Top: early instar E. nawai larvae, Bottom: late instar E. nawai larvae Photos from the Supplementary Material of the paper |
In a recent study, a group Chinese scientists conducted a field survey looking for E. nawai at Tangyu Valley, in the Shaanxi Province during the summer months of 2013 to 2016. They recorded any E. nawai that they came across, and brought some those parasitic caterpillars (along with their cicada hosts) back to their laboratory to record their development and behaviour.
The caterpillar of E. nawai looks like a fairly-ordinary reddish orange grub, but when it reaches its final instar (the stage just before turning into a pupa) it becomes covered in a fluffy white coat of wax, giving it an appearance not unlike the woolly bug from The Ancient Magus' Bride. The thoracic legs of E. nawai are fairly short and stumpy, but each ends in a sharp curved hook, and the fleshy, sucker-like prolegs on its abdomen are also lined with a series of microscopic, velcro-like hooks. This allows E. nawai to not only cling firmly to its host, but also to scurry across the cicada's body if the need arises.
Once it is ready to pupate, the caterpillar safely detach from their host by abseiling down on a strand of silk, extruded from the spinneret beneath its mouth. It then climb to the nearest tree branch to make a fluffy cocoon. The adult moths emerge in early August over the course of about two weeks. In contrast to the distinctive-looking caterpillar, adult E. nawai is a fairly ordinary-looking moth. The adult only lives for a few days and do not have a functional mouthpart; its sole raison d'être is reproduction. So in another words - it has no mouth and it must mate.
After mating, a female E. nawai can lay up to 200 eggs over her short life, but some female moths forgo mating altogether and are capable of produce viable eggs asexually - which is very unusual among moths and butterflies. Unlike parasitoid wasps and flies that lay their eggs directly onto or into their hosts, E. nawai moths deposit their eggs on tree bark. So the newly hatched caterpillars have to somehow find their own way onto a suitable cicada and it is not currently clear how they manage to do so. While it seems the raucous call of male cicadas would be the most obvious signal for E. nawai caterpillars to home in on (this is how a species of parasitoid fly track down its cicada prey), only male cicadas call, but E.nawai infects both male and female cicadas equally, so they must be tracking down their hosts through some other means.

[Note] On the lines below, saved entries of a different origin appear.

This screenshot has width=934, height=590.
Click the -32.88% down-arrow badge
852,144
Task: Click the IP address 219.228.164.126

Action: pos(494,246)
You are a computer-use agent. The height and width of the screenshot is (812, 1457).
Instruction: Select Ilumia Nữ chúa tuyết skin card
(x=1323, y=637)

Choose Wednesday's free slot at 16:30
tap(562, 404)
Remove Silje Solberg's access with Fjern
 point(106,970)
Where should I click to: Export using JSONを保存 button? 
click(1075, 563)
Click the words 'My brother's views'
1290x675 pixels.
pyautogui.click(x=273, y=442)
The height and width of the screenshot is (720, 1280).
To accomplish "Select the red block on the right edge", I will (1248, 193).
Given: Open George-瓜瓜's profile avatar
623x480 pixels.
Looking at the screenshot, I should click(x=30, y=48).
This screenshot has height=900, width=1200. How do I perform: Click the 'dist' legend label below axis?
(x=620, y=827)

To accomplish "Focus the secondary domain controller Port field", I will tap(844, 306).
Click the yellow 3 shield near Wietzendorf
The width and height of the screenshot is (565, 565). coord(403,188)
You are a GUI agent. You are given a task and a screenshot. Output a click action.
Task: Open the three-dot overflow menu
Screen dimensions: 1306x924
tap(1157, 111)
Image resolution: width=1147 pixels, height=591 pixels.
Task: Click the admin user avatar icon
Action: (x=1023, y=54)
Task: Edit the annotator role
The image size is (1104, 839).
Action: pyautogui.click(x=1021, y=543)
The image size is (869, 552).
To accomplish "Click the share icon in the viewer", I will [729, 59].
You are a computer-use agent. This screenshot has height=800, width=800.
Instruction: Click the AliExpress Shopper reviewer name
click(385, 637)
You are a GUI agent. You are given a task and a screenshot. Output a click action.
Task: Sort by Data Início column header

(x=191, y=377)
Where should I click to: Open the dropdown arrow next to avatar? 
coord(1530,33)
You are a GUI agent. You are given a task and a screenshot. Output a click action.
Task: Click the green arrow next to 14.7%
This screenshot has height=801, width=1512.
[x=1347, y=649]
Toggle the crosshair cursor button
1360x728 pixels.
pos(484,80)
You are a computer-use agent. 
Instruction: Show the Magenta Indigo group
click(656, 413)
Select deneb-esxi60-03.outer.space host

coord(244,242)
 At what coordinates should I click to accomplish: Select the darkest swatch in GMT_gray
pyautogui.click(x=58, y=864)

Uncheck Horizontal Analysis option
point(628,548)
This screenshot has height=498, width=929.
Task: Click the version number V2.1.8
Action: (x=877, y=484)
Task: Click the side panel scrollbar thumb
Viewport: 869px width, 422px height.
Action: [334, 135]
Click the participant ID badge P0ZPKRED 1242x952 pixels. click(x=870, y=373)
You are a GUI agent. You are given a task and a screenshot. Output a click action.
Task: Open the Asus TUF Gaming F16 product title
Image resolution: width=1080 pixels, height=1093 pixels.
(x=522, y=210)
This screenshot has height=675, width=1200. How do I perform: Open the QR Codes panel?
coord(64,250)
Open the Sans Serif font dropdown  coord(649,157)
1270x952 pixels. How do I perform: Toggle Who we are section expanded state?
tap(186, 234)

While there are some other lepidopterans such as the blue butterfly and the cuckoo moth which have caterpillars that live in ant nests as "brood parasites", the kind of ectoparasitic life style led by E. nawai and other epipyropid moths is unique among lepidopterans. Although it is the odd one out among moths and butterflies, E. nawai and its fellow epipyropids join the ranks of an estimated 223 animal lineages that have independently evolved along the path of parasitism - and have never looked back.
Reference:
Liu, Y., Yang, Z., Zhang, G., Yu, Q., & Wei, C. (2018). Cicada parasitic moths from China (Lepidoptera: Epipyropidae): morphology, identity, biology, and biogeography. Systematics and Biodiversity 16: 417-427.